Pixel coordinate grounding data
******************************

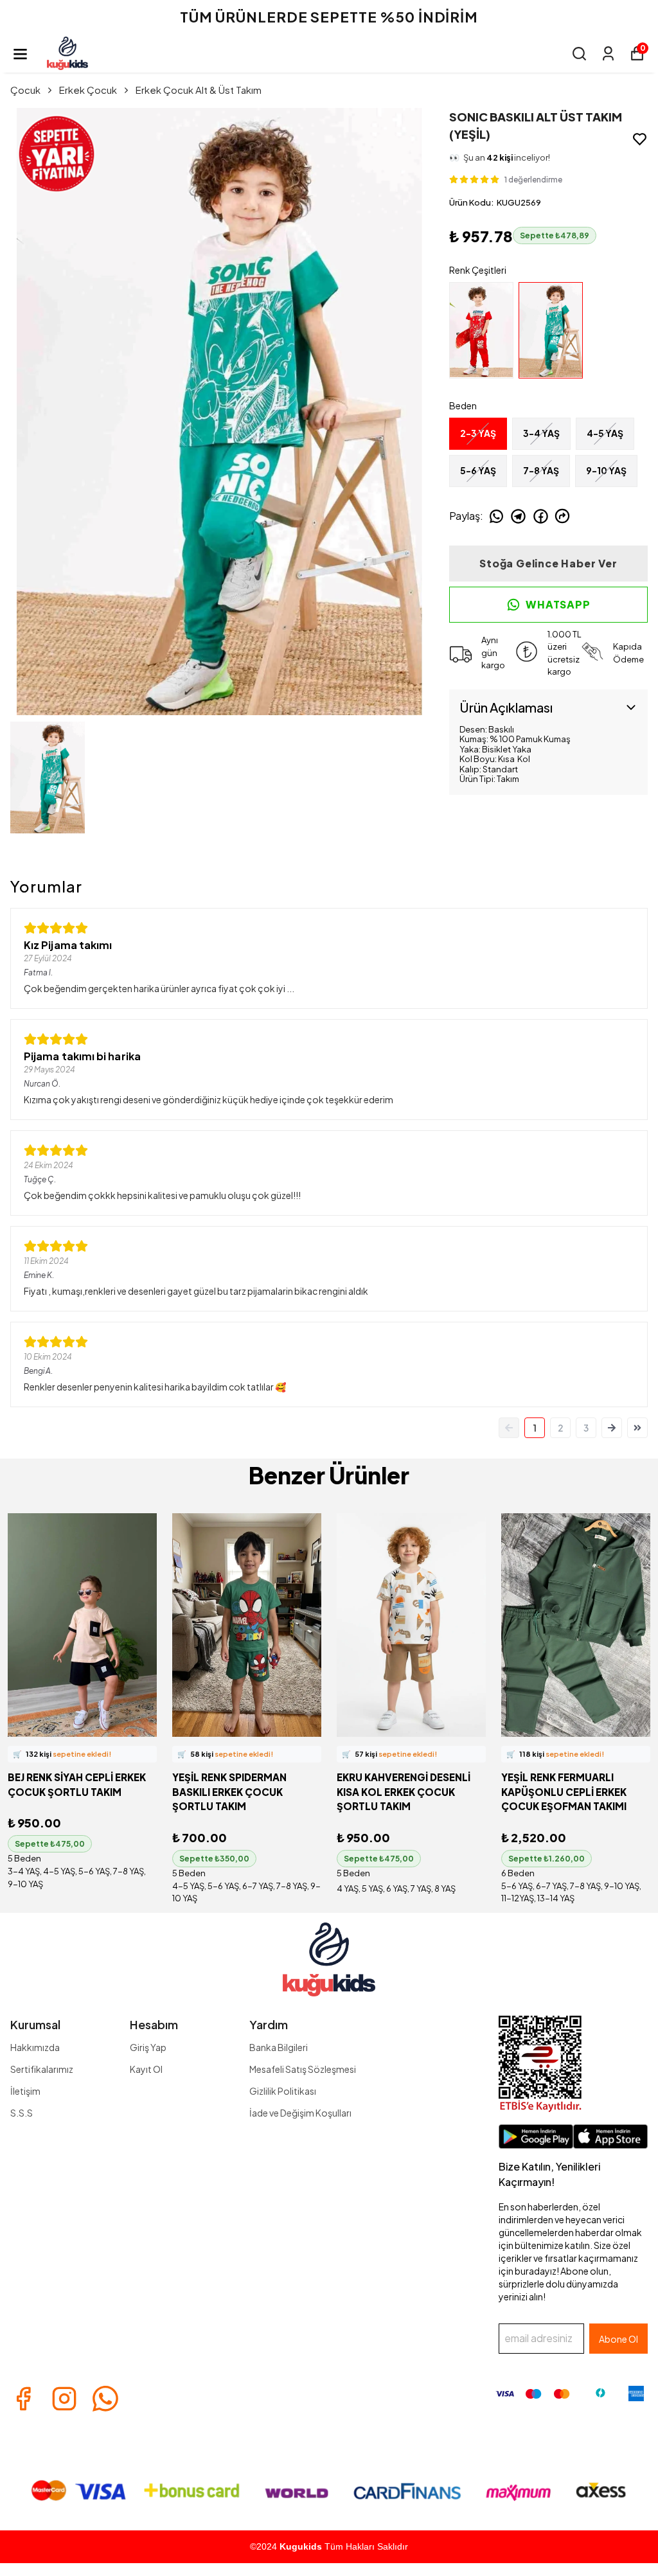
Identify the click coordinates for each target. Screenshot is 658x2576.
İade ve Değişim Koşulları (300, 2113)
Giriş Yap (148, 2047)
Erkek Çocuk (88, 90)
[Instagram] (64, 2399)
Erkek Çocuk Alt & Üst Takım (199, 90)
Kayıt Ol (146, 2069)
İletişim (25, 2091)
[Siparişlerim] (608, 54)
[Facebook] (23, 2399)
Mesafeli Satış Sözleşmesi (302, 2069)
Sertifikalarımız (41, 2069)
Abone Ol (618, 2339)
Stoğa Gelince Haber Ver (548, 563)
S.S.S (21, 2113)
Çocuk (25, 90)
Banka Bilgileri (278, 2047)
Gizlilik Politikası (282, 2091)
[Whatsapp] (105, 2399)
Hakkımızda (35, 2047)
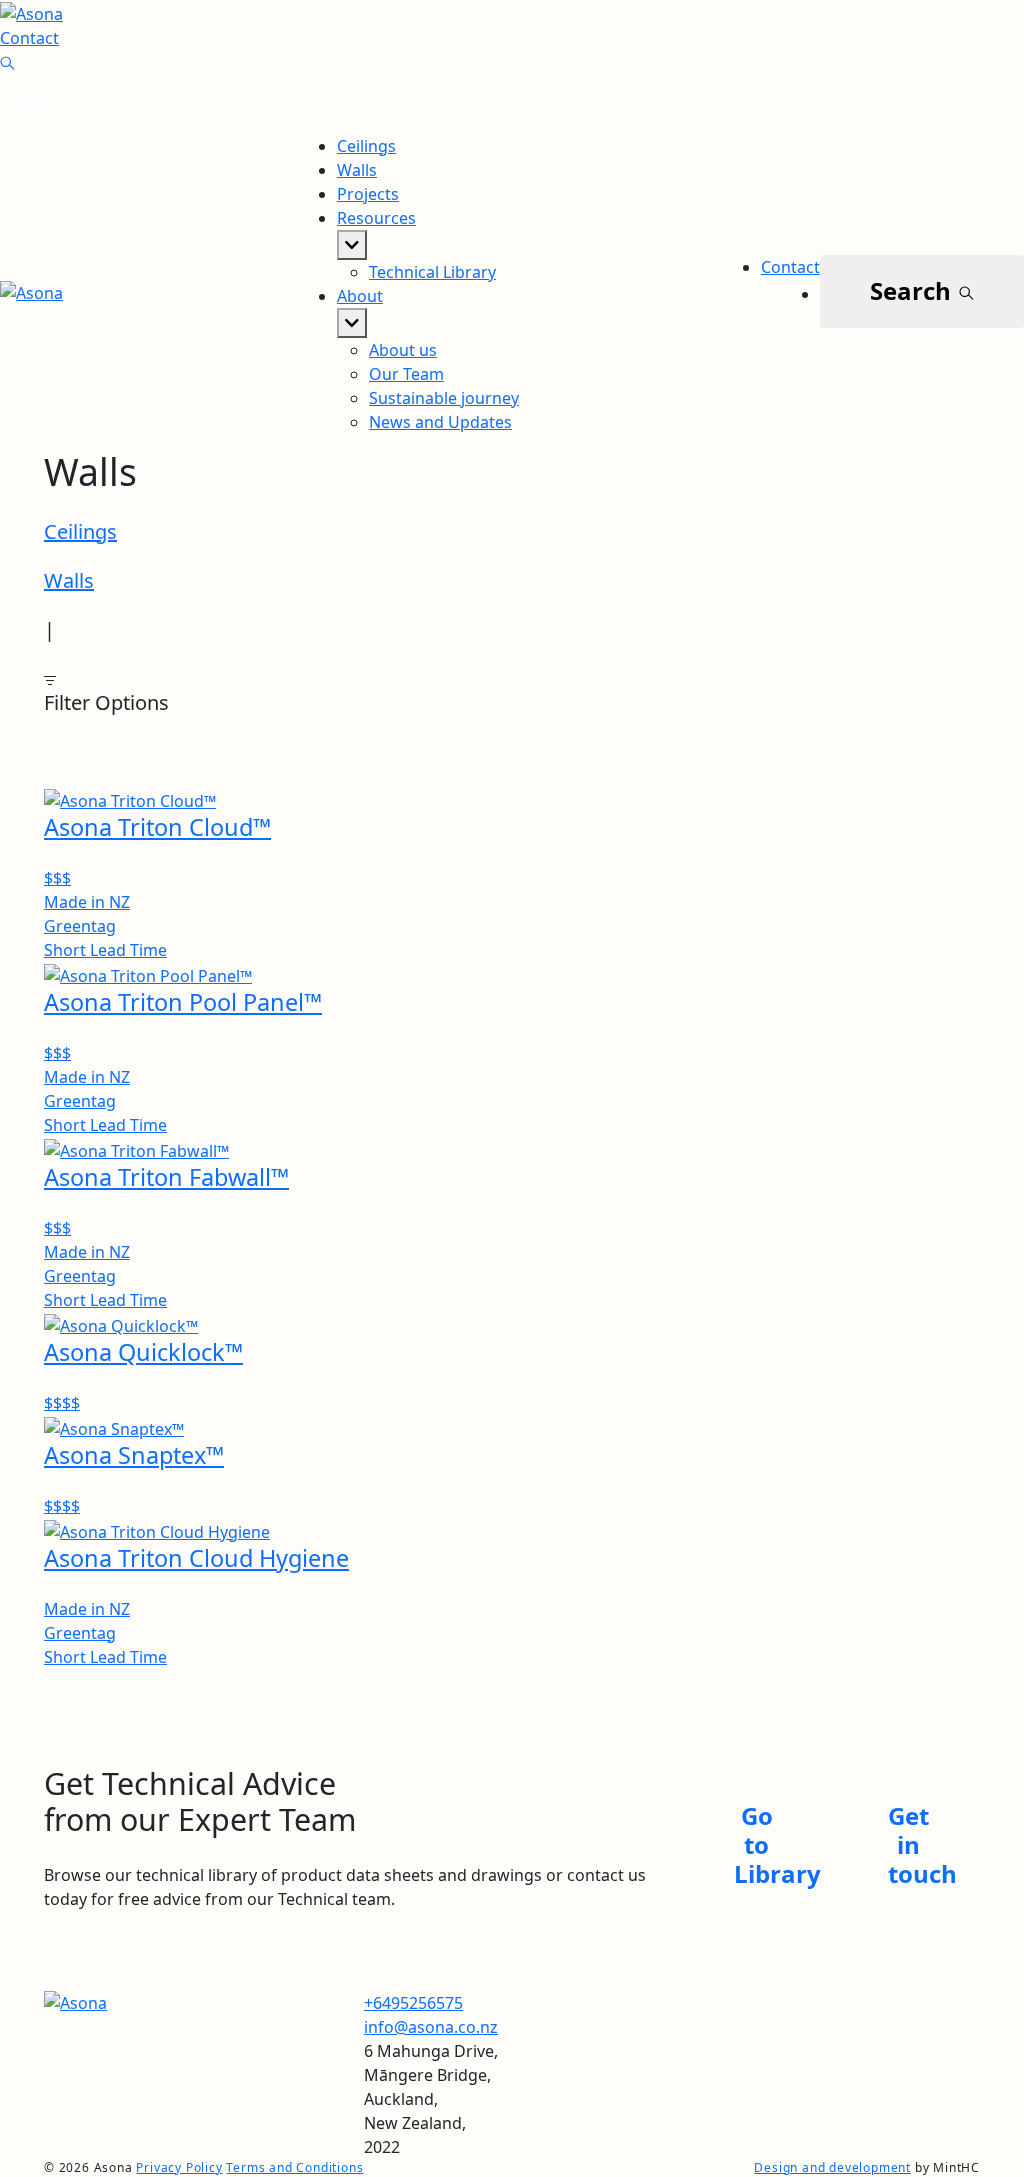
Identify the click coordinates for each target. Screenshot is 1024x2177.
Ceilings (366, 146)
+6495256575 (413, 2003)
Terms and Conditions (294, 2167)
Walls (357, 170)
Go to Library (777, 1844)
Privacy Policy (179, 2167)
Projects (368, 194)
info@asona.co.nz (431, 2027)
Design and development (832, 2167)
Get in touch (922, 1844)
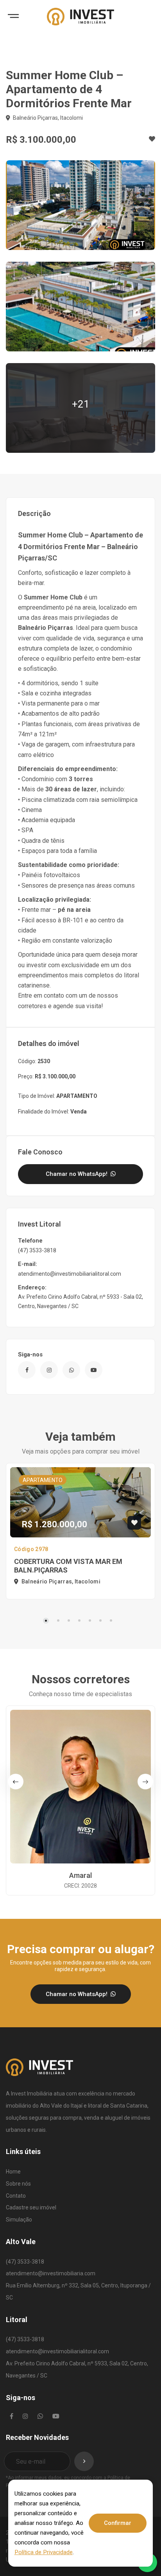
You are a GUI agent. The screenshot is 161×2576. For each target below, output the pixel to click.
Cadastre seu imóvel (31, 2207)
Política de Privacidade (43, 2552)
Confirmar (117, 2522)
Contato (16, 2196)
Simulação (19, 2219)
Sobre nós (18, 2184)
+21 (80, 404)
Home (13, 2171)
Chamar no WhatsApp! (77, 1173)
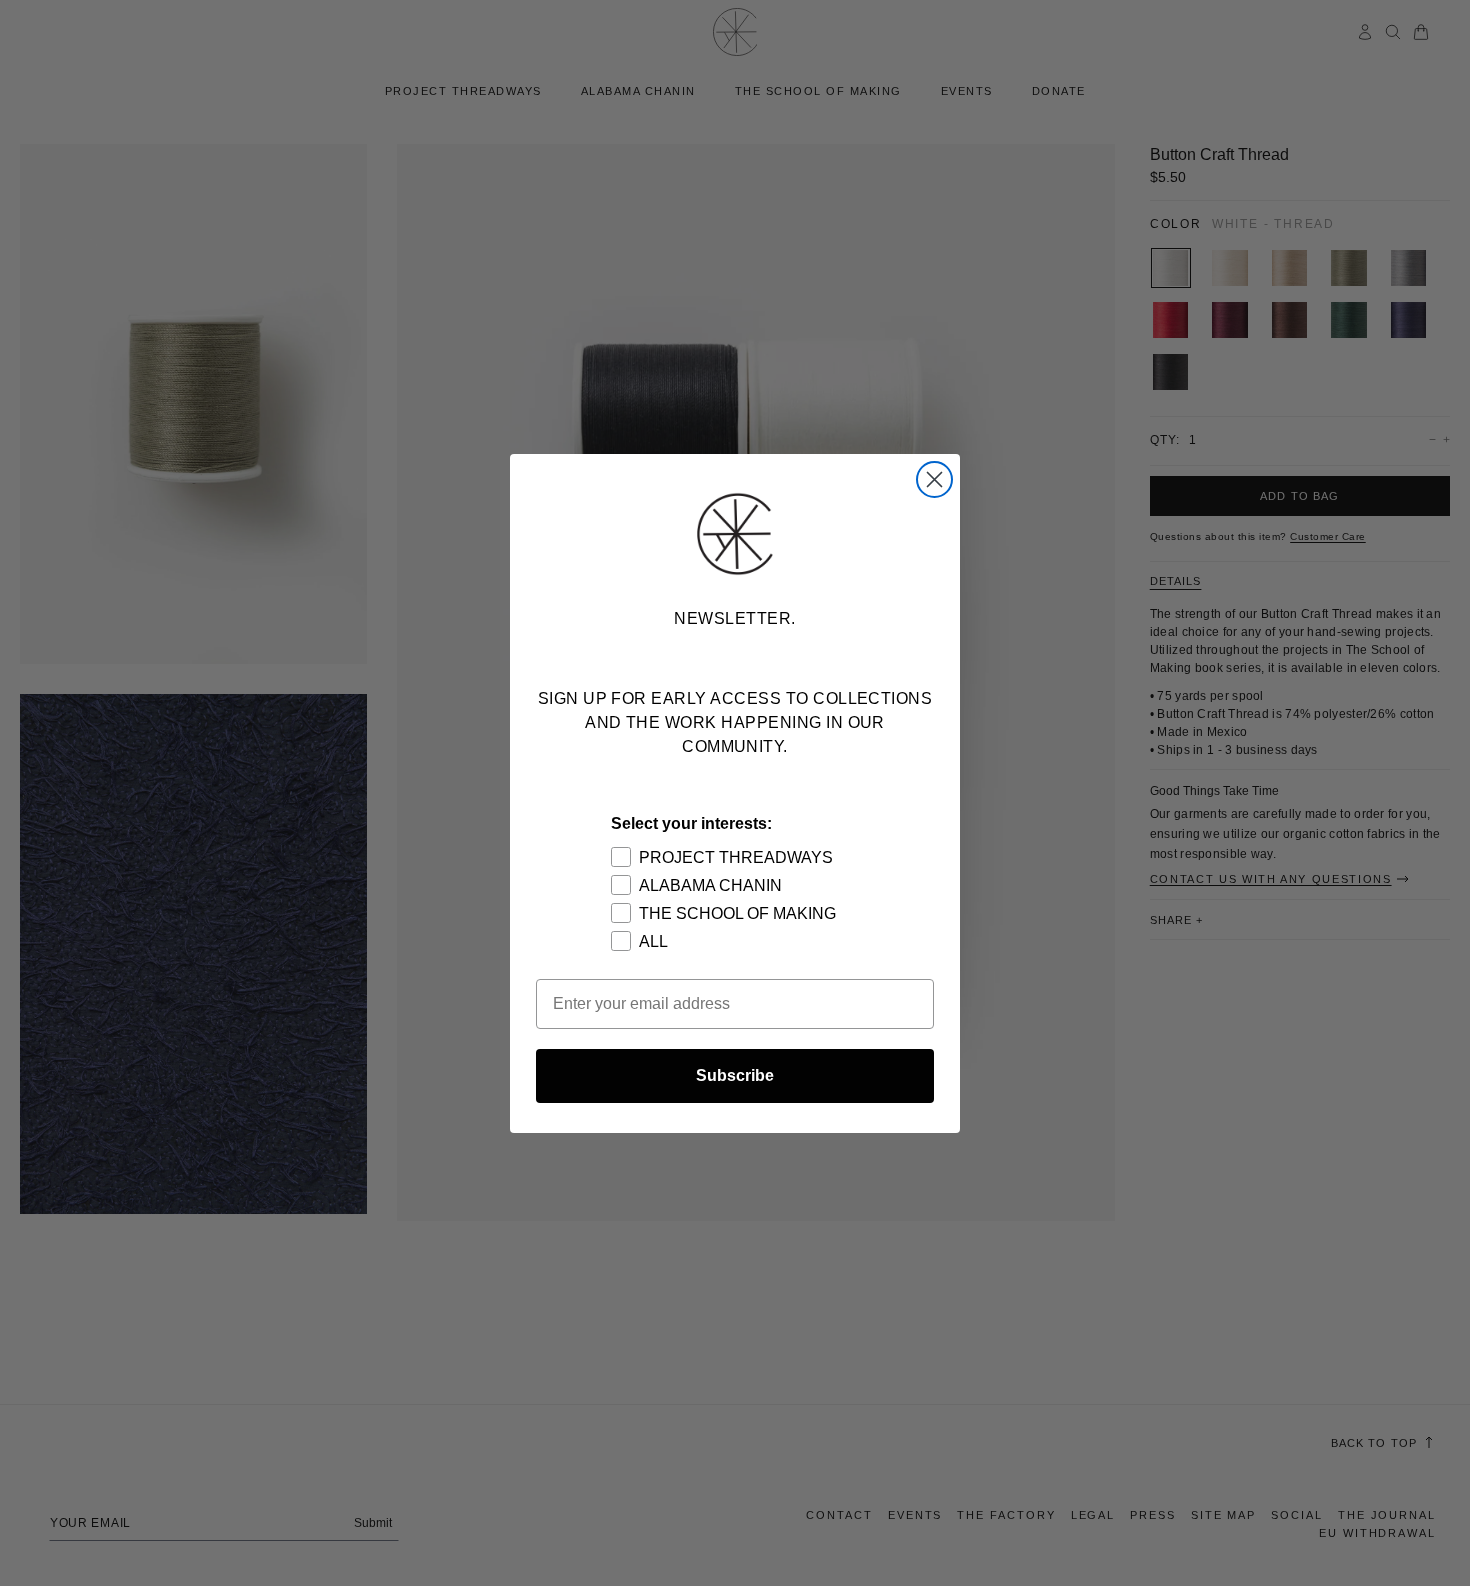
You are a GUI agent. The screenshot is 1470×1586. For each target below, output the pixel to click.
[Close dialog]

******************************

*WHAT NEEDS TO BE DONE*: The reply should hold only the lines running from the top of the records to the line containing "Sertifikalarımız (41, 2069)", both included, copied exactly with no pictures.

*TASK ANSWER*:
Identify the click coordinates for each target. Screenshot is 658x2576.
İade ve Değişim Koşulları (300, 2113)
Giriş Yap (148, 2047)
Erkek Çocuk (88, 90)
[Instagram] (64, 2399)
Erkek Çocuk Alt & Üst Takım (199, 90)
Kayıt Ol (146, 2069)
İletişim (25, 2091)
[Siparişlerim] (608, 54)
[Facebook] (23, 2399)
Mesafeli Satış Sözleşmesi (302, 2069)
Sertifikalarımız (41, 2069)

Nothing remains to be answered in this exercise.